Within the world of insurance, there are many different terms that come up. These terms may be simple speech to those that work in the industry, but to you and many others who do not work with these types of policies every day, it can seem completely foreign. Read about life insurance beneficiary rules.
With many words seemingly covering separate topics, or two seemingly unrelated words being closely tied together, we have compiled a list and compilation of some common and not so common insurance terms. Although they will not make you an expert when it comes to life insurance policies, it is a good starting point to help you understand what you are signing up for, and what you will have to deal with in the long run. These are listed in order of what will most likely come up first and foremost, and will hopefully help you tie them into each other at a faster pace:
- Policy. The contract that you are reading. It encompasses the paperwork and all stipulations, as well as any signed forms that may have been brought up.

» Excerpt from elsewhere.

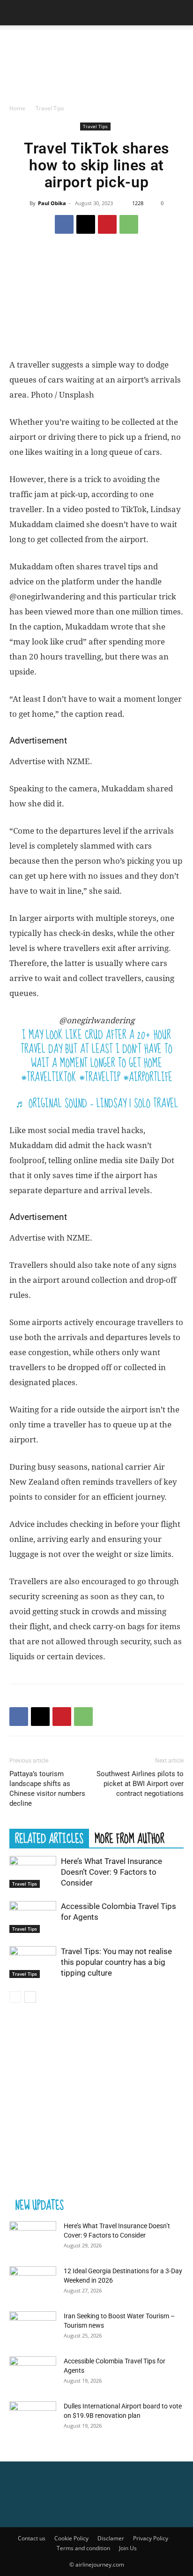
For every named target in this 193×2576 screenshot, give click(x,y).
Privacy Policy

- Insured. The life that is being insured by the policy. Not necessarily the one that owns the policy itself.
- Owner. The one that controls all proceedings with the policy itself. This is during and up until the death of the insured. They are able to control, change, and edit the rights of the owner, the beneficiaries, and the methods of the payout system that is selected throughout the entirety of the active periods of the policy.
- Beneficiary. One(s) who will benefit and be able to make a claim to the insurance company, in hopes that they will be able to reap the savings and money that was granted by the life insurance policy. If there are more than a single beneficiary, it is broken into Primary, and Secondary. Secondary, or Contingent, beneficiaries will receive the benefits of the policy if the Primary beneficiary listed is dead, unable to receive the benefits, or their status was revoked under law.
- Premium. The payments made towards the policy period. These can be seen as regular payments, installments, or however you wish to describe it. It is the regular amount paid out to keep the policy active.
- Contestability. This refers to the investigation, or diving, into the information in regards to the death of the insured. This will usually occur within the first two years, as having someone die in that short of a time span will raise some flags. The insurance company will usually be looking into whether or not there was misrepresentation in the original paperwork.
- Policy date. This is the effective starting period as to when the insurance becomes active. This can be immediate, or stalled out at a later period. It is important to make note of when the policy date is, so that there is no mix up of when it is active, as well as for when the insured passes away.
- Right to examine period. The set period of time where the insured member is able to go over the policy, read it through, examine it, and decide whether or not they wish to cancel and refund their initial payments on the policy. This will usually be around 30-90 days.
- Grace Period. The period in time after the last premium payment has been made where the policy is still active. This will usually be around 30-60 days after the premium payment.